Expression and Characterization of Two DNA Constructs Derived from HIV-1-vif in Escherichia coli and Mammalian Cells

BACKGROUND: Acquired immunodeficiency syndrome (HIV/AIDS) is still a major global concern and no effective therapeutic vaccine has been produced to prevent the problem. Among HIV-1 proteins, vif as a basic cytoplasmic protein of HIV-1 is involved in late stages of viral generation and plays important role in HIV-1 virion replication. It also increases the stability of virion cores, which probably inhibits early degradation of viral entry. Therefore, it seems rational to apply this protein as a vaccine based on its impact on HIV-1 life cycle. This study aimed at cloning, expression and production of vif protein as an HIV-1 vaccine candidate. METHODS: In this study, vif sequence was amplified from pLN4-3 plasmid including HIV-1 vif gene and then cloned in pET23a to generate the recombinant plasmids of pET23a/vif with hexahistidine tags.
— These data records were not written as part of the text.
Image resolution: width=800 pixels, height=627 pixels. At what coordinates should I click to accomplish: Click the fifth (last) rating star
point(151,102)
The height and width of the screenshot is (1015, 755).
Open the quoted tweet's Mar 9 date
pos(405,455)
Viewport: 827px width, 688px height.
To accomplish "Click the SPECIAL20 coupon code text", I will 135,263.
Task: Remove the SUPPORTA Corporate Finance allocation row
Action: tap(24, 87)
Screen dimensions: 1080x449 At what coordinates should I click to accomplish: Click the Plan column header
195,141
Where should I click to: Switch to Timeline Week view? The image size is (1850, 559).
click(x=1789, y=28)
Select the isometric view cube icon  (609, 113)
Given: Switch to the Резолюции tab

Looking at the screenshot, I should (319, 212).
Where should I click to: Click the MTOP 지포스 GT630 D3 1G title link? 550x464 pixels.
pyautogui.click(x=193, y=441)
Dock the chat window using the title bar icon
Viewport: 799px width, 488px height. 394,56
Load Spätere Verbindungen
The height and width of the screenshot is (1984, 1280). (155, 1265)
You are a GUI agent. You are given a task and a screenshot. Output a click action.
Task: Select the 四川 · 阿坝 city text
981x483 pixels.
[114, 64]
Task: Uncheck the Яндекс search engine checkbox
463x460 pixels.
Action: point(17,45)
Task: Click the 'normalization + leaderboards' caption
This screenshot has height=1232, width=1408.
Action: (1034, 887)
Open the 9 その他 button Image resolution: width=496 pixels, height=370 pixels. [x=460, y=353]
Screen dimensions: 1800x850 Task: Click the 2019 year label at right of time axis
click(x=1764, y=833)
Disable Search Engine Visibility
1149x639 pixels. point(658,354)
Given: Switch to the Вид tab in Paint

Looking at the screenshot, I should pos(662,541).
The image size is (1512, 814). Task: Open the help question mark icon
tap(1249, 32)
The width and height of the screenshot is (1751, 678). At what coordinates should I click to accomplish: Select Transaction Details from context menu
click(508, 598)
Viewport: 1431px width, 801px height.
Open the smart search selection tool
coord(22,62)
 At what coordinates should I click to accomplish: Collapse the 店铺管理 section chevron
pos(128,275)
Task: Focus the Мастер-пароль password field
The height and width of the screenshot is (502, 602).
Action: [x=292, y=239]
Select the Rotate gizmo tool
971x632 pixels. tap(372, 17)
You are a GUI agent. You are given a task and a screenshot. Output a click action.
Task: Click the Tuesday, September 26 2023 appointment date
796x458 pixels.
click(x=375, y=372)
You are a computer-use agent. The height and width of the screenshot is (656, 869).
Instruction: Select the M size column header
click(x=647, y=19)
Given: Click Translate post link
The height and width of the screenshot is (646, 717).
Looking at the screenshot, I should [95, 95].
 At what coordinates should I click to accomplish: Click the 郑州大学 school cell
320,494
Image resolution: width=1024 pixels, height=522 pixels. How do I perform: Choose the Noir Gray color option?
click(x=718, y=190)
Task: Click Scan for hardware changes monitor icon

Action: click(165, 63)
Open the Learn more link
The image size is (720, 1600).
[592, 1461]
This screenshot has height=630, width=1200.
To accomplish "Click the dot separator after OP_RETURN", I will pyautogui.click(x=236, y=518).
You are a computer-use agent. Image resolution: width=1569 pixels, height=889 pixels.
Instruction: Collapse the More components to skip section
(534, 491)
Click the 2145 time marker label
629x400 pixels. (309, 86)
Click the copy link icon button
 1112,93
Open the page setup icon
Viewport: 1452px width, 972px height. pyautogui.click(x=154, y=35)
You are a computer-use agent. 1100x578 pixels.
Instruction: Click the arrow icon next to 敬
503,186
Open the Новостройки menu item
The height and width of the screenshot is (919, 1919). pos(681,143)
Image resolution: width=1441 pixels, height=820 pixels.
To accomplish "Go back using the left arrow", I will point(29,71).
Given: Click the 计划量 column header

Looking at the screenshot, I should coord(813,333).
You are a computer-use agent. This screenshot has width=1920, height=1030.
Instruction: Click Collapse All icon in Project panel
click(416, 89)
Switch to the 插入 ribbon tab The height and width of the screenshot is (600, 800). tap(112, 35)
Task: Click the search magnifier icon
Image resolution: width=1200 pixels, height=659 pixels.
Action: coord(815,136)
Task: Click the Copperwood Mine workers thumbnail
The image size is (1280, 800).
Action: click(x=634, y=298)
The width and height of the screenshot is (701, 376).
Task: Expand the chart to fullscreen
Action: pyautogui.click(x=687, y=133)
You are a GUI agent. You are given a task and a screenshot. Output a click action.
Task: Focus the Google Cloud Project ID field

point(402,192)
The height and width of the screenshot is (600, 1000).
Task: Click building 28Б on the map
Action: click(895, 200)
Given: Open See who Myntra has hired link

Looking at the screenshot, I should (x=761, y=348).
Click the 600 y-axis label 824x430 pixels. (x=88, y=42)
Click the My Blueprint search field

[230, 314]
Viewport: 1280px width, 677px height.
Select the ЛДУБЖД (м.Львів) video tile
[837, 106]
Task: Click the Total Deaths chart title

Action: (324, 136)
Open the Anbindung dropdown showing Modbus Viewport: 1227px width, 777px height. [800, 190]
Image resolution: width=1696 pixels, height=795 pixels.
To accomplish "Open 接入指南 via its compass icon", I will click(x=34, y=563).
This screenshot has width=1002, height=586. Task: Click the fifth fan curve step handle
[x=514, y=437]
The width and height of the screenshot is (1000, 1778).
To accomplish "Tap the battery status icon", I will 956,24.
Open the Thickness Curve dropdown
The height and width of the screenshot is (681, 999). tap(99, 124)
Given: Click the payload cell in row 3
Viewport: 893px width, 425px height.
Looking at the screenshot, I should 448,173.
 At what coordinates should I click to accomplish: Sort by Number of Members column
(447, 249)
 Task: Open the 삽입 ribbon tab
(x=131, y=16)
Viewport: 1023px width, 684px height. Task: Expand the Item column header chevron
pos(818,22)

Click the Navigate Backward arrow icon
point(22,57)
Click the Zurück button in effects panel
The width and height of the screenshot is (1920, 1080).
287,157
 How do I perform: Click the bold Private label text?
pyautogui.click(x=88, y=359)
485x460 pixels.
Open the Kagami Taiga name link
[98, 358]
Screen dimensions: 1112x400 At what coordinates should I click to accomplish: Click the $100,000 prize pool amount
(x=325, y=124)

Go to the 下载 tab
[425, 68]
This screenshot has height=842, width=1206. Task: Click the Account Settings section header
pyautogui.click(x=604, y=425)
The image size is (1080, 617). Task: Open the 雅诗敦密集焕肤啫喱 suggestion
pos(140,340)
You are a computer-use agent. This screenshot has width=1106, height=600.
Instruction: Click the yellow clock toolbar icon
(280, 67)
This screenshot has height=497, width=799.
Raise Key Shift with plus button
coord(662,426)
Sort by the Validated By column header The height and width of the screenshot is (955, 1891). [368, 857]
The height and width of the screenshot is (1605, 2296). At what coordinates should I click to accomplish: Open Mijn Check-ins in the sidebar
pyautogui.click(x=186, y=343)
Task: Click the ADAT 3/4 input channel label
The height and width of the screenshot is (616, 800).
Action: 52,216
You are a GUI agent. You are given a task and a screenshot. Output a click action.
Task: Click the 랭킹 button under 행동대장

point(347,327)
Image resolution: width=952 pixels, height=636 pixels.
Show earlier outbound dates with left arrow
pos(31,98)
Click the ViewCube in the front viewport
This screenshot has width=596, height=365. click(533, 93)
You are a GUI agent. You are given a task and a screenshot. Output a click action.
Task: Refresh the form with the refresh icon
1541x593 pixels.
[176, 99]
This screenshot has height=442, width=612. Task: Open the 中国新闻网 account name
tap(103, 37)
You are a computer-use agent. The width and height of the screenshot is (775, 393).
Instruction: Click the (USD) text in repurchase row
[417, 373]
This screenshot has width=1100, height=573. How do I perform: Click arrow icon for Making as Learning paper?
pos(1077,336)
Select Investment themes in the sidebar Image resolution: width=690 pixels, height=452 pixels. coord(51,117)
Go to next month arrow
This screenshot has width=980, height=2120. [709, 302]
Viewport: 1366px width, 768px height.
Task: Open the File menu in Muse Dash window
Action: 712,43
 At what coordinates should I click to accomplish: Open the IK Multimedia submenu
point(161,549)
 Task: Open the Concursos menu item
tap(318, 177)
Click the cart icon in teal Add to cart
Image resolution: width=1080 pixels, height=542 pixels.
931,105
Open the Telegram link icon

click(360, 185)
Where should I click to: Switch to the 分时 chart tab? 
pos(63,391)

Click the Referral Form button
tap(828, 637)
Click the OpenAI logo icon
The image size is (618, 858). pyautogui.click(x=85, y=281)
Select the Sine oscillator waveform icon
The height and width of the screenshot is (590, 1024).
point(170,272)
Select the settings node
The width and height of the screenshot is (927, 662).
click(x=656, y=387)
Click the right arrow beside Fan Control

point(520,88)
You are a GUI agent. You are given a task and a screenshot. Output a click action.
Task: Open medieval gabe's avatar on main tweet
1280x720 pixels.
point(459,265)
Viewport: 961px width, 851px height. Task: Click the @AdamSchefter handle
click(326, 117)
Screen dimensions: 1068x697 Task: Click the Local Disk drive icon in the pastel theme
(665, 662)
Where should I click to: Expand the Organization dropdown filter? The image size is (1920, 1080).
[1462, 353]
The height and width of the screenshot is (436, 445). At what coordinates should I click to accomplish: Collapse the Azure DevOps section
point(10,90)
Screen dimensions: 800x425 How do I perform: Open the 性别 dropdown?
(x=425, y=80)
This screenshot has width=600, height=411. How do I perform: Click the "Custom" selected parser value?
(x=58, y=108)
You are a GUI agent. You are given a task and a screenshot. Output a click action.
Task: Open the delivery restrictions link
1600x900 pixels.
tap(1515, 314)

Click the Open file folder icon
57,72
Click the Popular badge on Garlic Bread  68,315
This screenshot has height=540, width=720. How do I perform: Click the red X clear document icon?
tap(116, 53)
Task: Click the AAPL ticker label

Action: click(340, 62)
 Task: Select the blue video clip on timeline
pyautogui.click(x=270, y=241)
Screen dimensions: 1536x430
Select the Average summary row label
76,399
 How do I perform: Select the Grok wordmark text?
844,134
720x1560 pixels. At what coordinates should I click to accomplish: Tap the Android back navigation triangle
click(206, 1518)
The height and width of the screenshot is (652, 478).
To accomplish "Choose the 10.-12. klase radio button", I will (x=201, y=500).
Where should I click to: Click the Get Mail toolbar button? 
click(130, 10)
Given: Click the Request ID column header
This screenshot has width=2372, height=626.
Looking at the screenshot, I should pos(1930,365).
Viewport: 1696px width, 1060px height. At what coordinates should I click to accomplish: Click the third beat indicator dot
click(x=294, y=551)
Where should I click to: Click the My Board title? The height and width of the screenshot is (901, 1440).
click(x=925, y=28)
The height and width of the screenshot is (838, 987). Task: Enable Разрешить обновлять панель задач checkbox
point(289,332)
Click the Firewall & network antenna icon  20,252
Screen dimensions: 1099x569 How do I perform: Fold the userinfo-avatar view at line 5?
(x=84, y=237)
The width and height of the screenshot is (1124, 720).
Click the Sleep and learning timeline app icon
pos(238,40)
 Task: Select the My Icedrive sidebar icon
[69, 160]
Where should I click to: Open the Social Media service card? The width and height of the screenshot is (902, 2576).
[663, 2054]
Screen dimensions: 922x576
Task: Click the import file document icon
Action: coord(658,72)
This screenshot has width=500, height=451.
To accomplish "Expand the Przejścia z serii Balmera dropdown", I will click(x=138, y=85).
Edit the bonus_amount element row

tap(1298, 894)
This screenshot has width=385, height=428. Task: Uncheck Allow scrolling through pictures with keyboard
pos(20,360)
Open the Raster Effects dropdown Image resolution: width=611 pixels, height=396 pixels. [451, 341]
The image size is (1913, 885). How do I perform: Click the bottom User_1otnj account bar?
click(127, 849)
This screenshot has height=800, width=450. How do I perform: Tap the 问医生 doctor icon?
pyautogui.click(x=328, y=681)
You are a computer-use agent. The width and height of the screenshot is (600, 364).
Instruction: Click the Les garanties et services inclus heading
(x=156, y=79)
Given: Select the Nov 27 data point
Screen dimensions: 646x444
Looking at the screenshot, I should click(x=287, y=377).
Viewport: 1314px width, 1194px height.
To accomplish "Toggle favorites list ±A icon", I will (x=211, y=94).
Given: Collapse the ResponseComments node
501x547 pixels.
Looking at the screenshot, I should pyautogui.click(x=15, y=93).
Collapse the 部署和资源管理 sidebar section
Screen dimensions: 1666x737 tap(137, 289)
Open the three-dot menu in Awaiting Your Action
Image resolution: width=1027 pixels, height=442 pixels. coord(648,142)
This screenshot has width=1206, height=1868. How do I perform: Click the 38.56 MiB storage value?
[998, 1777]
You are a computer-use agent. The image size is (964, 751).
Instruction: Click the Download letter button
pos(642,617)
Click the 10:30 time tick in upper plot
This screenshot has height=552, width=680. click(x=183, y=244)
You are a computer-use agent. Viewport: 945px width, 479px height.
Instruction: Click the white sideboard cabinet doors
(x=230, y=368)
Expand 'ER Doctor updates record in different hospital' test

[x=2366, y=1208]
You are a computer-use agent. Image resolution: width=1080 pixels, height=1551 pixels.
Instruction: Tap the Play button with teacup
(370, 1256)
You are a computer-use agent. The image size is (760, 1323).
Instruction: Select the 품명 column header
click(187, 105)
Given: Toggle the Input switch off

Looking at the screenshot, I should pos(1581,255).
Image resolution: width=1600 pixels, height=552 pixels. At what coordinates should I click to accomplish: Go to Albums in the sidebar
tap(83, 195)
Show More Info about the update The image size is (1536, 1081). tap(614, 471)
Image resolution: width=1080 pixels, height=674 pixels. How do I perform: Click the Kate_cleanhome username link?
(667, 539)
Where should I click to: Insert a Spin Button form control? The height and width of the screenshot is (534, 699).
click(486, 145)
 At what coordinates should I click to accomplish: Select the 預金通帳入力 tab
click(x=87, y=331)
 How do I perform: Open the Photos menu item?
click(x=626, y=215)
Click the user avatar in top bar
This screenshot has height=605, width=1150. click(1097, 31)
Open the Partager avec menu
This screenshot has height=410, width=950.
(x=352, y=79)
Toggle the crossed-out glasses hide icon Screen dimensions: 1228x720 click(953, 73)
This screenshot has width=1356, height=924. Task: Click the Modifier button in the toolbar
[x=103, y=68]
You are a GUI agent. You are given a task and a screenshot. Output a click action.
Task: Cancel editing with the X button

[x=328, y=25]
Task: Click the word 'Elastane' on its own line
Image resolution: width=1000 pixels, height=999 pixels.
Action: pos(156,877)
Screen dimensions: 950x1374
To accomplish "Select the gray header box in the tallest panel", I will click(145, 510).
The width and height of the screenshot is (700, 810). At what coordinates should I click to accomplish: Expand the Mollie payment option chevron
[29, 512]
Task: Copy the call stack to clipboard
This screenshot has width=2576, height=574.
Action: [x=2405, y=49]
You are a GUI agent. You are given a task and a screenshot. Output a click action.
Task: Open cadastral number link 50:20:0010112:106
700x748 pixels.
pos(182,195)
BL21 competent cells were transformed to obtain the protein of interest. Ni-NTA column was used to purify the protein of interest and western blotting confirmed vif protein using anti-His tag antibody. In order to express the gene of interest in eukaryotic cells, vif was sub-cloned into pEGFP plasmids and HEK 293-T cells were transfected. Flow cytometry was then applied to evaluate GFP expression. RESULTS: vif protein was expressed in BL21(DE3) strain and identified as a23 kDa band in SDS-PAGE and confirmed by anti-His antibody in western blotting. The purified protein concentration was 173.3 μg/ml using Bradford assay. HEK-293T cells were successfully transfected by recombinant pEGFP plasmids and flow cytometry confirmed the cell transfection. CONCLUSION: vif protein can be expressed in mammalian cells and may be a proper protein subunit vaccine candidate against HIV-1.